Per Branden una autostima interamente conquistata, deriva dal sentirsi adeguati alla vita e alle sue richieste. E’:
- Fiducia nelle nostre capacità di pensare e di superare le sfide fondamentali della vita.
- Fiducia nel nostro diritto al successo e alla felicità, nel nostro diritto di affermare le nostre necessità e desideri, di realizzare i nostri valori e goderci i frutti dei nostri sforzi, la sensazione di valere e di meritare tutto questo.
Inoltre l’autostima ha due componenti strettamente legate:
- un “senso basilare di fiducia di fronte alle sfide della vita” vale a dire il sentirsi efficaci
- la “convinzione di meritare la felicità” vale a dire il rispetto di sé, alla certezza del proprio valore.
“L’azione come punto centrale”
Branden parla proprio di “pratiche”, rendendo il concetto di autostima, qualcosa di molto concreto, perché per lui è quello che ciascuno fa che determina il suo livello di autostima.

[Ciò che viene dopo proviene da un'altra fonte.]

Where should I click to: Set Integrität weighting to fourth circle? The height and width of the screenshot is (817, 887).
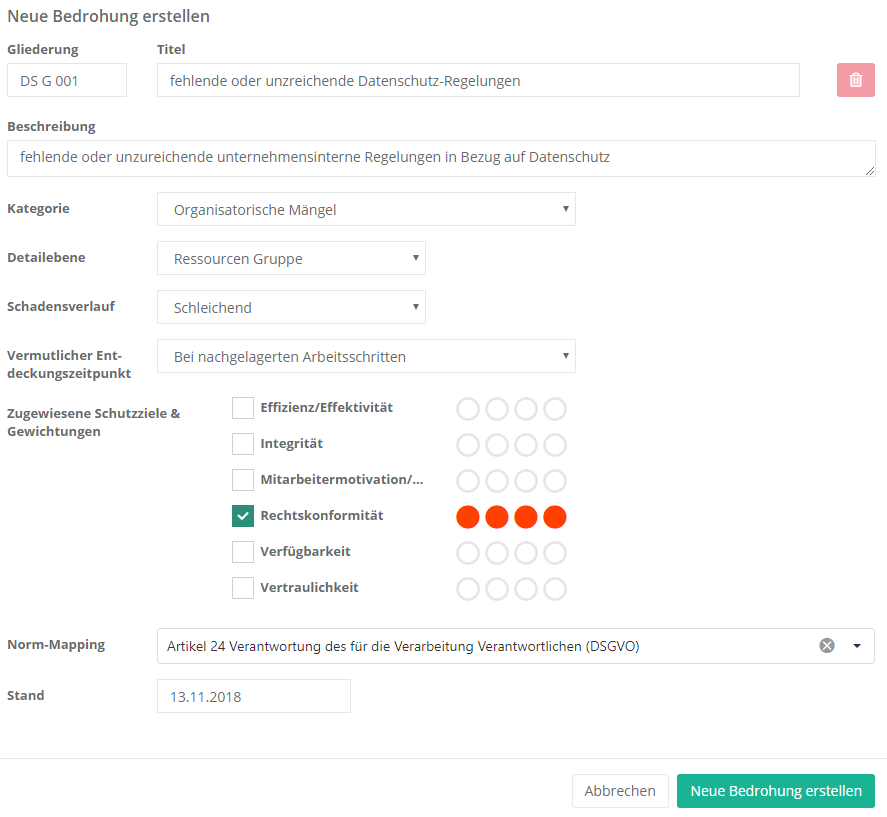(x=555, y=445)
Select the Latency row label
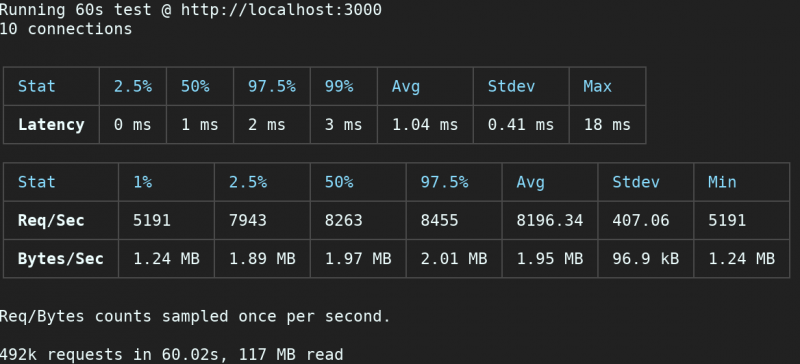 click(51, 125)
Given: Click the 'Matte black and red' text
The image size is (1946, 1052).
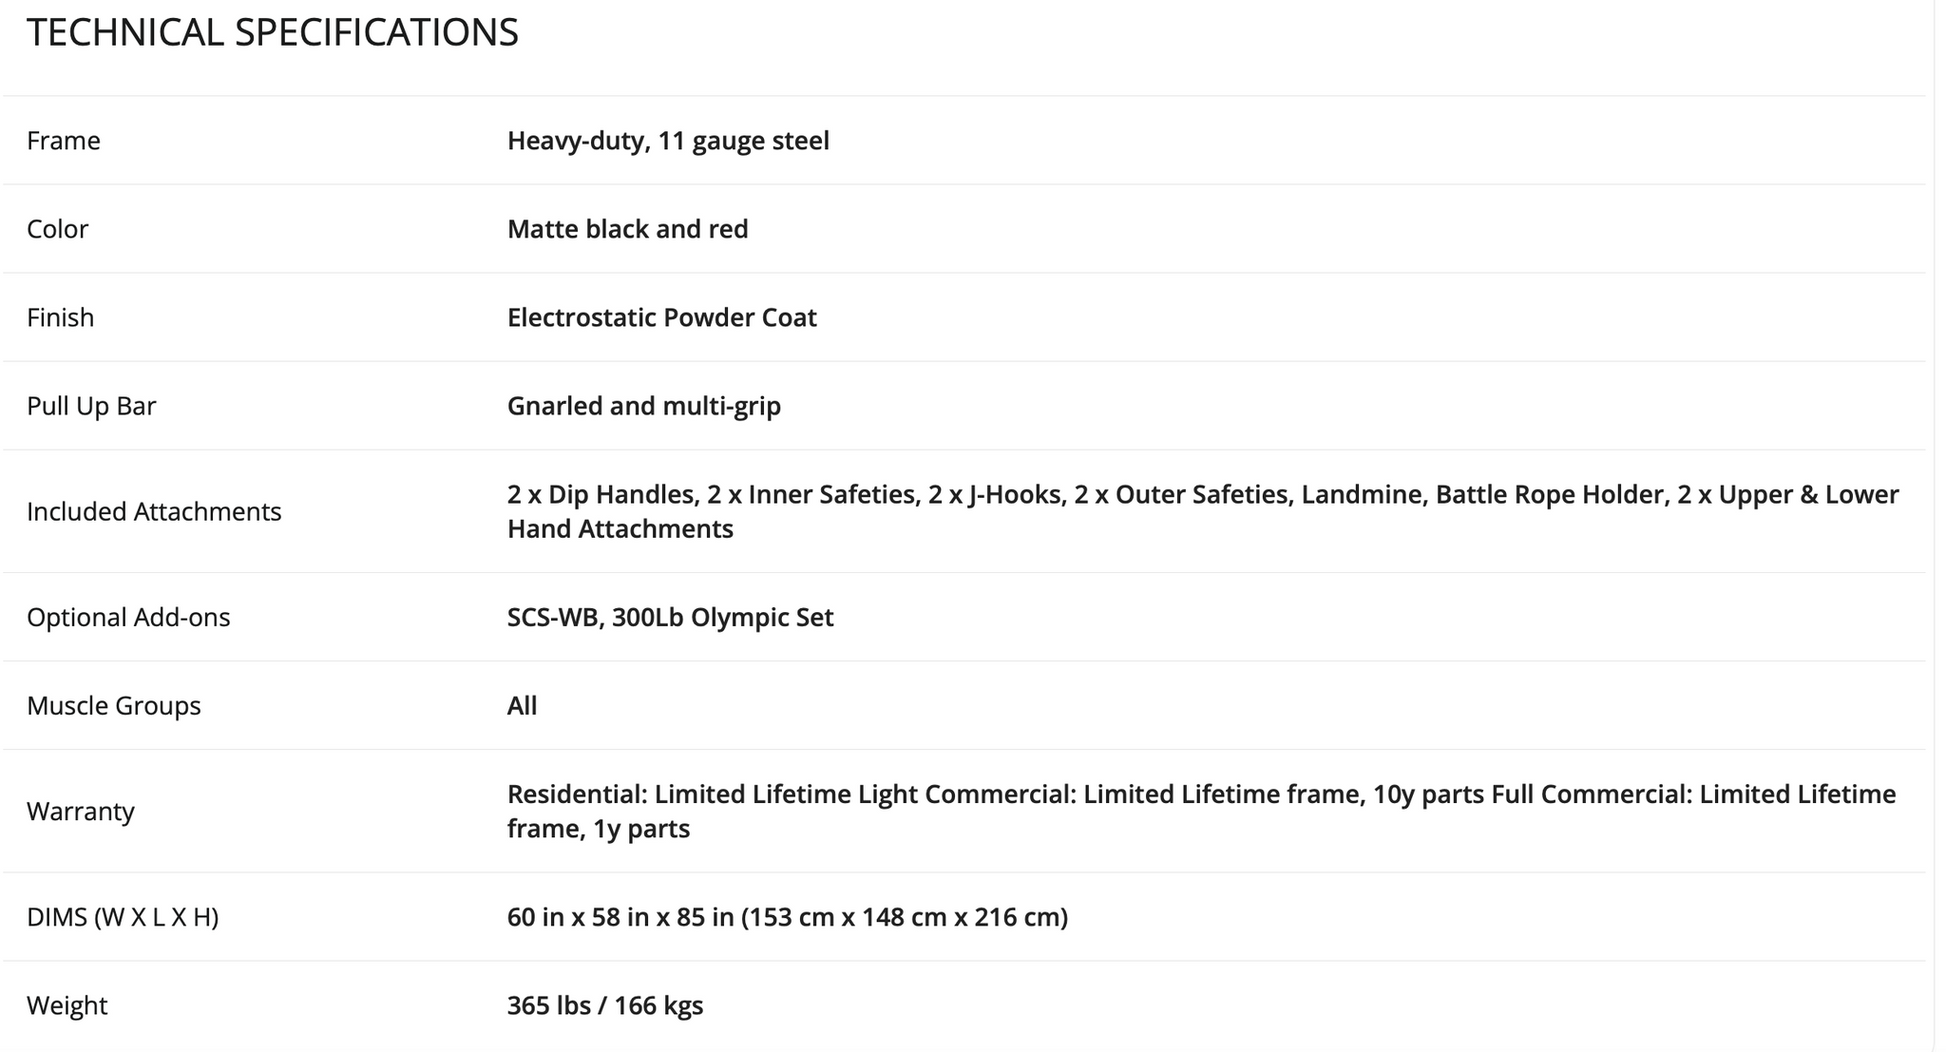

Le chiama pratiche anche perché presuppongono sempre disciplina continua e coerente, diventando così non solo un modo di comportarsi, ma proprio “un modo di essere”.
Quindi il compito di ciascuno di noi è imparare bene queste pratiche e fare in modo di aiutare e incoraggiare gli altri nel fare altrettanto, da qualsiasi punti noi si parta.
I Sei Pilastri dell’Autostima sono:
- La Pratica di vivere consapevolmente
- La Pratica dell’accettazione di sé
- La Pratica del senso di responsabilità
- La Pratica dell’affermazione di sé
- La Pratica di darsi un obiettivo
- La Pratica dell’integrità personale
Se sei arrivato, arrivata fino in fondo a questo articolo, beh complimenti! Alla fine se metterai in pratica gli insegnamenti di Branden, la tua autostima sarà indistruttibile!!!!